The Data Loader Object design pattern: Lightweight Containers, Inversion of Control, Abstract Factory
Sami Jaber published
a
new article on DotNetGuru
(in French,
but to be translated soon on the
English DotNetGuru
- Update: now
available in English) about lightweight containers such as Pico,
Spring, Avalon or HiveMind. As a complete gringo to J2EE,
this notion of containers and
Inversion of Control
was completely new to me.
Well, maybe it's not so new to me because it reminds me of
something I did recently.
I have this Document object
that contains some data structures. Let's call those,
Struct1 and Struct2. These structures need to be loaded from
some database somewhere.
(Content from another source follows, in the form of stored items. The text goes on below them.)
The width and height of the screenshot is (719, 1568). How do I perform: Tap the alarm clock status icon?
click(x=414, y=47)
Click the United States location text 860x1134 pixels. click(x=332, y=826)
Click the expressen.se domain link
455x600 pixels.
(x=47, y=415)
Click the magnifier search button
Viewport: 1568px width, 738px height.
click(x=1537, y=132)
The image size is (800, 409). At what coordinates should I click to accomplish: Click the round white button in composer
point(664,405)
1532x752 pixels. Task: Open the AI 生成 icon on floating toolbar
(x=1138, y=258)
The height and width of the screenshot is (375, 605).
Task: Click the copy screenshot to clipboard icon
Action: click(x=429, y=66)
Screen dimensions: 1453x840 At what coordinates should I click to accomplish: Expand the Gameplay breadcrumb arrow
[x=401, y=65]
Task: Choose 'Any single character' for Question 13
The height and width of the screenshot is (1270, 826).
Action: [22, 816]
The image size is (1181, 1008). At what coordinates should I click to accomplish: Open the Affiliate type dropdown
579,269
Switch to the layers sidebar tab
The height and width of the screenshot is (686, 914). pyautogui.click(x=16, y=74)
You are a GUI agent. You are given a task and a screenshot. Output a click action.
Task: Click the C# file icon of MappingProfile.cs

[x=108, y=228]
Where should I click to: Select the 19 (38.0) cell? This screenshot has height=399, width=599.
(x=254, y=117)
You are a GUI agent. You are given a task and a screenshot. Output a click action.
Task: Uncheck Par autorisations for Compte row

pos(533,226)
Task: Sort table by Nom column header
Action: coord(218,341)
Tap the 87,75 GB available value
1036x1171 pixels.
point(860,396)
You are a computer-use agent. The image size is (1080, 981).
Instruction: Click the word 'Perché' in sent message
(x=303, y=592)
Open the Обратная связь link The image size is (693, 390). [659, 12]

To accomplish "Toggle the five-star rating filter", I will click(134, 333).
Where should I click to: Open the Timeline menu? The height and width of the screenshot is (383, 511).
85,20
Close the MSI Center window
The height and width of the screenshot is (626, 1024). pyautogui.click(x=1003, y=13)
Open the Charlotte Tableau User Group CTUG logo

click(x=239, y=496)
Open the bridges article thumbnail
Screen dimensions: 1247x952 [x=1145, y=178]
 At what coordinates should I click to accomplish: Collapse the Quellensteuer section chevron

For the sake of simplicity, let's
forget how the datasources are identified. What is important
is that the data structures be completely independent from
these data sources, mainly because we could want the data in
an SQL database, in XML files, or whatever. This is why I
use Data Loader Objects.
Here is how it works when the Document object needs to be
loaded:
The data structures are contained in an
InstanceCollection object. This instance collection
is put into a new instance collection, under the ID
Targets. The loaders then get created in this new
instance collection, based on a configuration file. The
loaders are created using a
Provider pattern
(I just call it the
AbstractFactory pattern).
The loaders are automagically connected to their respective data structure with property setters. As the following configuration file states, the Loader1.Target property points to Struct1 in Targets ("Targets/Struct1").
Once this is set up, the loaders get executed and fill their respective data structure with data.
With this solution, the data structures are isolated from the data sources, all is configured, extensible and customizable.